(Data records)

▼▼▼

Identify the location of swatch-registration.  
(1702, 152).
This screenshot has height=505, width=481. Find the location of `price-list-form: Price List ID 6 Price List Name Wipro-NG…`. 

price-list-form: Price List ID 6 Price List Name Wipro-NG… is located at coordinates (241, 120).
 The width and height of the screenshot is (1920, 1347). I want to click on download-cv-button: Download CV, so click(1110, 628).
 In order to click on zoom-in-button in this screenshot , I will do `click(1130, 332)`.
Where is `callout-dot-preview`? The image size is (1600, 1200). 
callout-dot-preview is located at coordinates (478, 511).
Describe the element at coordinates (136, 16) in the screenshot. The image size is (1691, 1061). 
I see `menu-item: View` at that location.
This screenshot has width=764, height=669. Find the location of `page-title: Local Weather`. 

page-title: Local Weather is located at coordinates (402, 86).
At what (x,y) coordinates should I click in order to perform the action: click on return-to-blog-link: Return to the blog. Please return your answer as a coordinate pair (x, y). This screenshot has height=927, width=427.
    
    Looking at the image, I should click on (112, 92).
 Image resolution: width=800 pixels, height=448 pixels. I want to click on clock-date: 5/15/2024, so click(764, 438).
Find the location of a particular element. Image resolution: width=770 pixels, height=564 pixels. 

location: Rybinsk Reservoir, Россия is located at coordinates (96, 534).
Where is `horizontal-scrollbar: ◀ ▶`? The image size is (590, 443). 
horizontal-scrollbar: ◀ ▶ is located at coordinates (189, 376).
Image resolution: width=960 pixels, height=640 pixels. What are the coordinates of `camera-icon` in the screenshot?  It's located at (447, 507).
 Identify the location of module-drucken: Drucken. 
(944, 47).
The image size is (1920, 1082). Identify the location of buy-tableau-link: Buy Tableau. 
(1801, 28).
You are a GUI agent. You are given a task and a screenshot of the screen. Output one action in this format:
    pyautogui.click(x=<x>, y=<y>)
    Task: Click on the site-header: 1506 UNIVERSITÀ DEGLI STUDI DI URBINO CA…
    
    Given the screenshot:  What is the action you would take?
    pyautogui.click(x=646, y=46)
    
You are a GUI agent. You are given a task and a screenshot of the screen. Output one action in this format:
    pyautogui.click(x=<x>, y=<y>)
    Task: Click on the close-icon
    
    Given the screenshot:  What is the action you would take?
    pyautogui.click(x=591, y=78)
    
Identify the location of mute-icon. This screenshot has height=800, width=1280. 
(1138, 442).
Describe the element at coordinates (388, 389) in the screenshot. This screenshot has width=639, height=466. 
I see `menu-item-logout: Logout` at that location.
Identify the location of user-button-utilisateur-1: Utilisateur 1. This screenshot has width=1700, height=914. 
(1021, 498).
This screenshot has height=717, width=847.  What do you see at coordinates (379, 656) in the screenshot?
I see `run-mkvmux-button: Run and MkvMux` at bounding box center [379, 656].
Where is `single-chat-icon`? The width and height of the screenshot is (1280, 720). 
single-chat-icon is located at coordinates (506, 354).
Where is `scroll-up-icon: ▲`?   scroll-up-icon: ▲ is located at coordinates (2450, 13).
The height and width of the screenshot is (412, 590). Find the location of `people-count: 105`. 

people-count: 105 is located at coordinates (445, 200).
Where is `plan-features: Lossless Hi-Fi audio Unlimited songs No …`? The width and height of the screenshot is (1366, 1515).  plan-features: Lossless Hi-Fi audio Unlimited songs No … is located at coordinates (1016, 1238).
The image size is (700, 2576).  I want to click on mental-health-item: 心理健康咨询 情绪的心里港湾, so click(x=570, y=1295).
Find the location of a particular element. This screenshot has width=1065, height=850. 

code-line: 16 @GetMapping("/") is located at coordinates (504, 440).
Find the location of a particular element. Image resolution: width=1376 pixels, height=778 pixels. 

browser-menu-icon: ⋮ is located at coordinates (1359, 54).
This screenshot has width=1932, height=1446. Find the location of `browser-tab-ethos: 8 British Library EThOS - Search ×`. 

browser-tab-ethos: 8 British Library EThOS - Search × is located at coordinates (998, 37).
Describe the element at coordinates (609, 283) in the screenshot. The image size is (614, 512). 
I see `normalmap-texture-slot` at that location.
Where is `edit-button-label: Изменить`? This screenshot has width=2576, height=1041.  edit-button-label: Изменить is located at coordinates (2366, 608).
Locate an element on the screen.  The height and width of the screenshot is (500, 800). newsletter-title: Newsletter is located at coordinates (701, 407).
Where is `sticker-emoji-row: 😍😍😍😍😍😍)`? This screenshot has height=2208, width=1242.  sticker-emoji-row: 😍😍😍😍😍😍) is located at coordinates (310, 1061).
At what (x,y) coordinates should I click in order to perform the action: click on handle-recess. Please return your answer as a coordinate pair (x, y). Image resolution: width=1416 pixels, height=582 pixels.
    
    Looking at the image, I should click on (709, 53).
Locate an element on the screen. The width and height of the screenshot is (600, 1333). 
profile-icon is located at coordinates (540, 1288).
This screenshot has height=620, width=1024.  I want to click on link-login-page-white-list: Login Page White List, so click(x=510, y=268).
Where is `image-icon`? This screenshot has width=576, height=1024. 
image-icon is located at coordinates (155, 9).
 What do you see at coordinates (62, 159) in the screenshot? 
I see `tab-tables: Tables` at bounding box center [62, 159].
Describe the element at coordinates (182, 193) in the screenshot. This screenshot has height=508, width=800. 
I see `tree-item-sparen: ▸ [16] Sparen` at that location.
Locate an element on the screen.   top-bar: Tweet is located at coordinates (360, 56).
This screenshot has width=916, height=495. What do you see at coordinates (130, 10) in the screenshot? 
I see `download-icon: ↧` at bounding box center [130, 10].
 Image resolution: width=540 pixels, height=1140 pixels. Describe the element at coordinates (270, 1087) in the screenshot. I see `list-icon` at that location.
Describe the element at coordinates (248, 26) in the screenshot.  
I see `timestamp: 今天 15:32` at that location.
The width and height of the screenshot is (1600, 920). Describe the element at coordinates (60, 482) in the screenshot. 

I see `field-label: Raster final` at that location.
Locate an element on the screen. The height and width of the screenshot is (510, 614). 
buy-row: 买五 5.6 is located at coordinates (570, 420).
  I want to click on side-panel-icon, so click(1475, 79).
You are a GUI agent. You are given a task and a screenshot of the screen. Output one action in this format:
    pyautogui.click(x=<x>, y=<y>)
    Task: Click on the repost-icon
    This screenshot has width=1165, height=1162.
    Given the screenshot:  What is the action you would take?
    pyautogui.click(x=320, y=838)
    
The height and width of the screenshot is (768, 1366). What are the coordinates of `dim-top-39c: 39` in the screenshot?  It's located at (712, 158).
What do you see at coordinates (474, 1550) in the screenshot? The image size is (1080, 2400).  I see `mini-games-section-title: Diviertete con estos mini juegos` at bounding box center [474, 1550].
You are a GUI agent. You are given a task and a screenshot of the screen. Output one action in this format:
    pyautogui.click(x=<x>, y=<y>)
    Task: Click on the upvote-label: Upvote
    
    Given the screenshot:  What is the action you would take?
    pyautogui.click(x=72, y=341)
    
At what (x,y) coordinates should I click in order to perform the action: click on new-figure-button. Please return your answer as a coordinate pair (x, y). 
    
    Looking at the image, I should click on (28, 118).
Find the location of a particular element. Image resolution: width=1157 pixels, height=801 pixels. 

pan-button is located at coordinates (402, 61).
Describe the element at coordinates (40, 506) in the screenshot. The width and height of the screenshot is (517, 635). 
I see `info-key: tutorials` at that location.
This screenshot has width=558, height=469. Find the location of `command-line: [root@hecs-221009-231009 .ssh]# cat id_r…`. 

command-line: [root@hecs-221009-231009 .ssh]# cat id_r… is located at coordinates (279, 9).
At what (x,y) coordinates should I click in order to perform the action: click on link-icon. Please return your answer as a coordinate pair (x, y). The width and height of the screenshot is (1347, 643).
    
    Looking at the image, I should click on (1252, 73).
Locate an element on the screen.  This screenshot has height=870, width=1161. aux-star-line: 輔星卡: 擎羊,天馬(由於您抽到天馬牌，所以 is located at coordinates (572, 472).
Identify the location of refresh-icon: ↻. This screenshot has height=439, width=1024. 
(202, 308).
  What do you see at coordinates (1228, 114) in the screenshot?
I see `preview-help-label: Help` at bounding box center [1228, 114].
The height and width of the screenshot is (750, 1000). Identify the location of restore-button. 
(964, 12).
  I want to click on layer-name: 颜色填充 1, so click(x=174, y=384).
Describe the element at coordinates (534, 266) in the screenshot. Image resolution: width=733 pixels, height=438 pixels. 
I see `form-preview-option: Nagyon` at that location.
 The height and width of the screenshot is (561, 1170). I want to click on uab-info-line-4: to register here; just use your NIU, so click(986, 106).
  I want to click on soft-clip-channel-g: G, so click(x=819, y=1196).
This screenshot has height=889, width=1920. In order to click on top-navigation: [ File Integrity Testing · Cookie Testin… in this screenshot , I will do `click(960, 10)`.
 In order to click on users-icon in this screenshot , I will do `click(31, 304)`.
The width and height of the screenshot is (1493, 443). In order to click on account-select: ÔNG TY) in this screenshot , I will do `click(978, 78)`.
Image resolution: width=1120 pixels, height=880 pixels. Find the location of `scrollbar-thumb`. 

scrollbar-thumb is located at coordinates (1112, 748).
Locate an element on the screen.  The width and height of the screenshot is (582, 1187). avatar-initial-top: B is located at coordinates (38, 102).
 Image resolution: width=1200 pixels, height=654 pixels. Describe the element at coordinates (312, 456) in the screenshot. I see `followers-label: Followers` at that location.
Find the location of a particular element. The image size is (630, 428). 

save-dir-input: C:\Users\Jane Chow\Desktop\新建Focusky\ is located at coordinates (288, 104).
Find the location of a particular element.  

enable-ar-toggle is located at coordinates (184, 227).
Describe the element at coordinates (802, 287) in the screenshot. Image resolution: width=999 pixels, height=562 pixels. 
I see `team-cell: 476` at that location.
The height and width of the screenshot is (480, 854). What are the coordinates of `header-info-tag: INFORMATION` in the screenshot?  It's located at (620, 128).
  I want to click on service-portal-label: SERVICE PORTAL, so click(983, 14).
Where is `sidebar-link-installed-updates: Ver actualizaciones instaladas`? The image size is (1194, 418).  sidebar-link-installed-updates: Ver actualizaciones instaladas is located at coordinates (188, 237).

▲▲▲

## Task objective:
Count how many lines in the records contain the string "bounding". Reply with the number alone.

## Answer section:
5